#### WHAT TO WORK ON:
a. In two sentences, summarize the forum thread about the 338 FED for elk.
b. Carry the forum thread about the 338 FED for elk forward from its last line.

#### DOCUMENT:
** begin **

# 338 FED for Elk?



## toasty (May 15, 2008)

I currently have a short action that I don't have a barrel on. I usually try to build a gun every spring to keep me sane until hunting season starts. My largest caliber right now is a 7mm-08 and it has done great on everything from antelope to elk. I am toying with putting a 338 FED barrel on my action. IMO, a 308 is too similar to my 7mm-08 and I am looking for something with a bigger punch for Elk, moose or bear (not that I hunt moose or bear). I don't typically shoot game beyond 200-300 yards, even though I have done the long range precision handloading and shooting thing. Looking at the ballistics, I get about a 20% gain in energy out to 200 and still have +15% at 300 yards moving from a 150 grain bullet to a 200 grain bullet. At 500 yards, they are pretty much even energy so it wouldn't make sense to shoot this gun beyond that. Is the bigger cross section and bigger bullet going to make a big difference in a 200 yard elk or am I talking myself into this one?


----------



## MadHunter (Nov 17, 2009)

Ask the guys in the gun forum.


----------



## toasty (May 15, 2008)

I put it in the big game forum hoping to get experience from elk hunters who have shot more elk than I have. 


BTW, please don't turn this into you need a 300 win mag or this other caliber. This is a short action with a .470 bolt face. I am only interested in staying with short action calibers and not interested in switching out bolt face to a WSM caliber. I don't want a new gun, as I can add a 338 fed barrel to this setup for $100.


----------



## DallanC (Jan 13, 2009)

If you didn't have the short action requirement, I'd say go 338/06. 

But... with those restrictions and cost, sounds like you've all but talked yourself into it. I've heard nothing bad to talk you out of it either. Sooo do it, try it out and come back to post your experiences.

-DallanC


----------



## colorcountrygunner (Oct 6, 2009)

** end **

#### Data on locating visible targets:
** begin **

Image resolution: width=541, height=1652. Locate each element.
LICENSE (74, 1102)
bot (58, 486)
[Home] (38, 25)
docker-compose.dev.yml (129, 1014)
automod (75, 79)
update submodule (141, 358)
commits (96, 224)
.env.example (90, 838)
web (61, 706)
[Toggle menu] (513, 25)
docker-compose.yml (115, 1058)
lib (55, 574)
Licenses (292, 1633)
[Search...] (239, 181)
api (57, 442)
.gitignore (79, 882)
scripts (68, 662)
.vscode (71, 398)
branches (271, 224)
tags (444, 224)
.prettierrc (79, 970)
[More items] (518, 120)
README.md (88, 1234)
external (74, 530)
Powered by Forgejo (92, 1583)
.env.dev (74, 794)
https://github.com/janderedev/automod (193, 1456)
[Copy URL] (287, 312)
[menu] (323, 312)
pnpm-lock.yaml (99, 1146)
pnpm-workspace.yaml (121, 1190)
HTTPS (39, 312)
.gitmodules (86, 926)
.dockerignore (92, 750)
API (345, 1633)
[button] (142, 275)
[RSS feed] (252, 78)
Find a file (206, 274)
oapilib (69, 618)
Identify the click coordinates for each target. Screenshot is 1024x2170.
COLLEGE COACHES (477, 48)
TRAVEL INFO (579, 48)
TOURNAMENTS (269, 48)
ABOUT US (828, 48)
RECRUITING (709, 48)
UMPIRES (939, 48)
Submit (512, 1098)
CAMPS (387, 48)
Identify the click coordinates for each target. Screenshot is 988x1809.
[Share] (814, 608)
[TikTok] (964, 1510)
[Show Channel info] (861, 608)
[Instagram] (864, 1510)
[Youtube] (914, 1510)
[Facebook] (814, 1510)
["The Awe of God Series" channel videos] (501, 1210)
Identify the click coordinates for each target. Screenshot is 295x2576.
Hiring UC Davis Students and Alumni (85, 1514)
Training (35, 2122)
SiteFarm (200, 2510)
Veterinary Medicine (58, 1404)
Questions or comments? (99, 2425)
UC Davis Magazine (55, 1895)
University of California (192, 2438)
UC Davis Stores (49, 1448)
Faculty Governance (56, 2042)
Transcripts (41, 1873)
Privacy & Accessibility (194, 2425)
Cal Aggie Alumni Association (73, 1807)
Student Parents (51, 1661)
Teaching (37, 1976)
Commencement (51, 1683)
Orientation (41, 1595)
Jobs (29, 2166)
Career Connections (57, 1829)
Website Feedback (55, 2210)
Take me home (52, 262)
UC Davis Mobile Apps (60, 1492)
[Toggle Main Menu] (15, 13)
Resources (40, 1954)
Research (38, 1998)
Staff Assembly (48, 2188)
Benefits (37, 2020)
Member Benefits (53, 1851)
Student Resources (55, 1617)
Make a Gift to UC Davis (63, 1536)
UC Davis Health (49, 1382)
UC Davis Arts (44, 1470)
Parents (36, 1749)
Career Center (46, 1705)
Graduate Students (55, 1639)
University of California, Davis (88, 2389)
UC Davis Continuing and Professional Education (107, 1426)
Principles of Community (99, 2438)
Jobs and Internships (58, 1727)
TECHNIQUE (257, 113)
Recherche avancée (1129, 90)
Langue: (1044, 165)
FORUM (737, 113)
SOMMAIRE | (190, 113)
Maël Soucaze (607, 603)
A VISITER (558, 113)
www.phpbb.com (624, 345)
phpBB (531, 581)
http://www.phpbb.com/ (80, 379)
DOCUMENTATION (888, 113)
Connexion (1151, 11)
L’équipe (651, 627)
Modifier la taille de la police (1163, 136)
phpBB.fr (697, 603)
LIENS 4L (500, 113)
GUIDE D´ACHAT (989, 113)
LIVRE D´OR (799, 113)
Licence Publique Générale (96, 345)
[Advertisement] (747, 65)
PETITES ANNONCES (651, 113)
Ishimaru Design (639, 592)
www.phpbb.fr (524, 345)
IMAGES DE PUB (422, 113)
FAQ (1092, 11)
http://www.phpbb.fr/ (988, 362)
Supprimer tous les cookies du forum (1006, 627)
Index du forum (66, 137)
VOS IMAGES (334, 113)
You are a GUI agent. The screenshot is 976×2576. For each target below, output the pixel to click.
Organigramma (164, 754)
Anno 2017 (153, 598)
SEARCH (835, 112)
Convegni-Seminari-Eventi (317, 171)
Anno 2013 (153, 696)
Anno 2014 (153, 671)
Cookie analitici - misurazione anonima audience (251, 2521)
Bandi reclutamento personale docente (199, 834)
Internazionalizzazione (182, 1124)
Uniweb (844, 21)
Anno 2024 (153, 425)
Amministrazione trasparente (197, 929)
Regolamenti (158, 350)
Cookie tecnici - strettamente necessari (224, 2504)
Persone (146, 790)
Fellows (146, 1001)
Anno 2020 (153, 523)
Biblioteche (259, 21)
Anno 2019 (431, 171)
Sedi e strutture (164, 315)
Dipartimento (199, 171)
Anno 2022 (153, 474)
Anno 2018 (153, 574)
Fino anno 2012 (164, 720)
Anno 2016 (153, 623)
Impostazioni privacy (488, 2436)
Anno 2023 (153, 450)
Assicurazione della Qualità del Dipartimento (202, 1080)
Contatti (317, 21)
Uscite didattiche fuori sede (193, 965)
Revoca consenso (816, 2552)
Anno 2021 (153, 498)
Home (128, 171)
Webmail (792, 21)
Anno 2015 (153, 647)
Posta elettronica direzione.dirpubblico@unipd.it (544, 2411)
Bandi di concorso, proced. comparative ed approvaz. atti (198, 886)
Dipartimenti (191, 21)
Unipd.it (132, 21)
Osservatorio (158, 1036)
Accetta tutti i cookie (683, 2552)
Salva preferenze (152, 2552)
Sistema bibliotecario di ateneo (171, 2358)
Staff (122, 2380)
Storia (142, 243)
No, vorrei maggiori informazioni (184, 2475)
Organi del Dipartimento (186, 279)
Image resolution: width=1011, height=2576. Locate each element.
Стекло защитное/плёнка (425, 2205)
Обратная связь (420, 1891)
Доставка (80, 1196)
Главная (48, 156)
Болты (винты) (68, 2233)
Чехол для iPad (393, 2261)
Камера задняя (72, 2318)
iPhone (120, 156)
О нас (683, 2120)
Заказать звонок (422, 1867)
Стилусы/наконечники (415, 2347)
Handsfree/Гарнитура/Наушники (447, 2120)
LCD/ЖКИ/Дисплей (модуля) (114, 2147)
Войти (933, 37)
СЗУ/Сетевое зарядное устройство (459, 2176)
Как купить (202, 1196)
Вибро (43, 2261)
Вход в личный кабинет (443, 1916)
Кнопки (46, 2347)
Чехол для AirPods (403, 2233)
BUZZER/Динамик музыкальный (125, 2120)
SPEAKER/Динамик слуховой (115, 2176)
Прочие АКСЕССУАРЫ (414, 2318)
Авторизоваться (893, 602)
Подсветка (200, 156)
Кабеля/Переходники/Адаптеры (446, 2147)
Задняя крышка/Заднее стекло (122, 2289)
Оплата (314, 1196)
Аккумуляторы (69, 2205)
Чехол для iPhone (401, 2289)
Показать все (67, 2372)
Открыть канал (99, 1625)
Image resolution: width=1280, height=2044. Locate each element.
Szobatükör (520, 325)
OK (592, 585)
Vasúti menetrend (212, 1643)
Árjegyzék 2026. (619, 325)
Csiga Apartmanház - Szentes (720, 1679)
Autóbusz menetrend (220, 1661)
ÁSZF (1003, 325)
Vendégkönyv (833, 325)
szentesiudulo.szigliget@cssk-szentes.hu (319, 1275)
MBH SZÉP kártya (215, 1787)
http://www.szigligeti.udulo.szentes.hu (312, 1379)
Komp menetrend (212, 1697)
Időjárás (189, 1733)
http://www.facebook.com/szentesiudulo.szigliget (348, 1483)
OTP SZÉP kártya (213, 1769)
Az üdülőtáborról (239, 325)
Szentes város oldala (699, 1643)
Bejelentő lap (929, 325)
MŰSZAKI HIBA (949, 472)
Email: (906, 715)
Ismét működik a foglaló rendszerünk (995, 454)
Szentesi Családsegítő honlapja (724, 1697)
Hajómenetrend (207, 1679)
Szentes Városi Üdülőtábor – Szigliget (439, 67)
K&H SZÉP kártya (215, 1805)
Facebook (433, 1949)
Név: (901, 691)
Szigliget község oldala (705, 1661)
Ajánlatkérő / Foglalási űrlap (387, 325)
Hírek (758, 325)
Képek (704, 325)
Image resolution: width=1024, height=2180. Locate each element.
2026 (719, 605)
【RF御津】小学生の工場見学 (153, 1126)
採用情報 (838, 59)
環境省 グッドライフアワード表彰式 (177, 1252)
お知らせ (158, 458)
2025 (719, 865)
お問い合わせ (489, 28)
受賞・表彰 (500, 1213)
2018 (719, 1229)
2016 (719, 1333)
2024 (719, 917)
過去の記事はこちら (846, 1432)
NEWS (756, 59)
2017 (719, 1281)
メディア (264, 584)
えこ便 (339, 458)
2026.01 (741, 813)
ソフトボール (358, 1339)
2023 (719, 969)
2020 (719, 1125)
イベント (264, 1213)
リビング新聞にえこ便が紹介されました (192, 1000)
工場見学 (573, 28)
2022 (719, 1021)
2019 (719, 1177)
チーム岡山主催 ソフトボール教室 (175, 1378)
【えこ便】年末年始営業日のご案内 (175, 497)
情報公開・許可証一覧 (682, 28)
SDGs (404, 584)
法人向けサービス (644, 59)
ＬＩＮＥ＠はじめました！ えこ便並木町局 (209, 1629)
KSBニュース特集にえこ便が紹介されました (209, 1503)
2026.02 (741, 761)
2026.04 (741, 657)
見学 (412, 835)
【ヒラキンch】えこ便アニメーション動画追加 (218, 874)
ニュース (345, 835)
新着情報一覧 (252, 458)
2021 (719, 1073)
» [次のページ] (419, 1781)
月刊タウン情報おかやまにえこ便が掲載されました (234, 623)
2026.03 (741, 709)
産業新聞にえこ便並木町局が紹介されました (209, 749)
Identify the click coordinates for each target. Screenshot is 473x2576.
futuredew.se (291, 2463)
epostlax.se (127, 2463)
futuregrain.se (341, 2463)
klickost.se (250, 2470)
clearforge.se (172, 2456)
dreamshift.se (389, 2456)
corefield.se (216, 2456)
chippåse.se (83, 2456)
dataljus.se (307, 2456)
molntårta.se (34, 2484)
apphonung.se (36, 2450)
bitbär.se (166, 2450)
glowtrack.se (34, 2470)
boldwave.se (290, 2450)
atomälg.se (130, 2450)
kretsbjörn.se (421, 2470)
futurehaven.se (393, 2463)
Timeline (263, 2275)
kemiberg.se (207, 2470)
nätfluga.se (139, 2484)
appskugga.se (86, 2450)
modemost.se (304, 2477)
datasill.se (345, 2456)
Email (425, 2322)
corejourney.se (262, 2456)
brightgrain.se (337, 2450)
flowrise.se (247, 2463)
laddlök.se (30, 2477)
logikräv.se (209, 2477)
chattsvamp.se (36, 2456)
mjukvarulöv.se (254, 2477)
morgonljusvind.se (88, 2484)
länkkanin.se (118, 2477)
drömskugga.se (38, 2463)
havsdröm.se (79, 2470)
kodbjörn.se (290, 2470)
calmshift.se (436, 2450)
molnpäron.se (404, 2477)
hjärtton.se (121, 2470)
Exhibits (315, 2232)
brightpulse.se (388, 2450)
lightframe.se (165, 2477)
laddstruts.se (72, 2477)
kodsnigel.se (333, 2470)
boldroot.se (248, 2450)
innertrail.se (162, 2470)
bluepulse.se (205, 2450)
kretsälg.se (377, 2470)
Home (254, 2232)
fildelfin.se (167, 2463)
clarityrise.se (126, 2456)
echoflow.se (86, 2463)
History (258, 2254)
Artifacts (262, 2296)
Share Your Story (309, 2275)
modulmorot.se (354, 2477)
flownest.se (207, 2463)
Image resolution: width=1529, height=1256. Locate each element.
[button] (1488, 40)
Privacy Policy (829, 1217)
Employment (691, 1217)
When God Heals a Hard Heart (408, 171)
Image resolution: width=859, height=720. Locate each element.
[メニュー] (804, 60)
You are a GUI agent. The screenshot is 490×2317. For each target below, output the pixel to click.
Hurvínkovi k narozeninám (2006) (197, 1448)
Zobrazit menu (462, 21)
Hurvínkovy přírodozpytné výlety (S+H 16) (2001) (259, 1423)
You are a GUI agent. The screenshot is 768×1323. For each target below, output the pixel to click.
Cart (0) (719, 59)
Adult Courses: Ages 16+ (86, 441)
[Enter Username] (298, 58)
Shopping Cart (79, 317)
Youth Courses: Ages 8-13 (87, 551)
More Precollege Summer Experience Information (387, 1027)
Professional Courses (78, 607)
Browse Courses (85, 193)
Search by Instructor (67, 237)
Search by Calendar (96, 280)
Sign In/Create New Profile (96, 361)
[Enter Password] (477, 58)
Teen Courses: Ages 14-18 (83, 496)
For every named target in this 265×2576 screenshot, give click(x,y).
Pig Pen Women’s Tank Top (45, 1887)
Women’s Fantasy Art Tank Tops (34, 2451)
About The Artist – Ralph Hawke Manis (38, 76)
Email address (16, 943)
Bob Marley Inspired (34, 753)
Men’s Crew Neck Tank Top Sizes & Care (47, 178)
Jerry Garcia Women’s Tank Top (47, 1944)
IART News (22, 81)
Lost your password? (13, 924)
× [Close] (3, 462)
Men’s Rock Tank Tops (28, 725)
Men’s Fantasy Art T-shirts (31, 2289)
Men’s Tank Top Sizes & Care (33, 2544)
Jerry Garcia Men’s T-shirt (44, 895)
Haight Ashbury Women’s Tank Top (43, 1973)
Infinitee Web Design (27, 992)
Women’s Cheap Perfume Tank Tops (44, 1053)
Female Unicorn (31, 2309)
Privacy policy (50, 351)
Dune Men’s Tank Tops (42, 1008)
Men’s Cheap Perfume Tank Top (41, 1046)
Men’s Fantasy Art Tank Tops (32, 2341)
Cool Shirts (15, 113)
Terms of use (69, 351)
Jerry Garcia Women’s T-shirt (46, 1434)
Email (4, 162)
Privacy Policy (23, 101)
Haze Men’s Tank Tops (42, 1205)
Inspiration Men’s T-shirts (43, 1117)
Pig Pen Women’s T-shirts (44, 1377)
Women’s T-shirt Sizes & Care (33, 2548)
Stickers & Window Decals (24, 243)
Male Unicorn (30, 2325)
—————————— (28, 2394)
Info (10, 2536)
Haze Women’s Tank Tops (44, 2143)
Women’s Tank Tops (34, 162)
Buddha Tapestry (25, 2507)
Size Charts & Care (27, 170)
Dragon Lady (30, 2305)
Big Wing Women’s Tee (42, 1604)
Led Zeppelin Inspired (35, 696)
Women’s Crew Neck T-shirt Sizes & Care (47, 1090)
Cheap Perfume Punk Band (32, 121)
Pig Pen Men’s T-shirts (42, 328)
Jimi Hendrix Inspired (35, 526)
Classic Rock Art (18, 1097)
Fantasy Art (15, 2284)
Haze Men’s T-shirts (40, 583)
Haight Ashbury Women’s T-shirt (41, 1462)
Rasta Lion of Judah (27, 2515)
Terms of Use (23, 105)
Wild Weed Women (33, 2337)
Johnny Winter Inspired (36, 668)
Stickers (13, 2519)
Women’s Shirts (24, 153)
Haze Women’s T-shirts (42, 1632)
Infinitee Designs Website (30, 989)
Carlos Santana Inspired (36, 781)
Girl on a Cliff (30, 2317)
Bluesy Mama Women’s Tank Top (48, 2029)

** end **

#### RESPONSES IN ORDER:
a. A hunter whose largest caliber is a 7mm-08 is considering a 338 FED barrel for a short action with a .470 bolt face, seeking a bigger punch for elk at 200-300 yards, and asks whether the bigger bullet will make a big difference. One reply suggests asking in the gun forum, while another says he would pick 338/06 without the short-action requirement but, given the restrictions and cost, recommends trying the 338 FED and reporting back.

b.
Everybody and their dog has a .308 and now a 7mm-08 as well. You know what not a whole lot of people have? A .338 Federal. I'll throw you some cred points if you do it. And yes, a .338 will be a nice step up for very large game compared to a 7mm bullet of comparable velocity. Did I mention I'll award you cred points?


----------



## Ray (May 10, 2018)

Can I turn this into a .270 Win thread?

If not, the 338 fed will be more than enough. People place too much importantance on caliber and not enough on accuracy.

Not saying you’re such a fellow, you seem pretty knowledgeable.

Point being being, go build a bada** rifle then upload picks so we can all marvel at it.


----------



## Critter (Mar 20, 2010)

Them big calibers going slow will do a lot of damage when they hit a animal. 

And while a .338 really isn't that big it gets the job done with authority. 

For that short action a .338 Federal is calling.


----------



## taxidermist (Sep 11, 2007)

I really like the .338 calibers. I don't own a .338 Fed, but I have had a tuff time deciding which rifle to take Elk hunting before. .338 Win Mag, 300 WSM, 6.5-06 AI.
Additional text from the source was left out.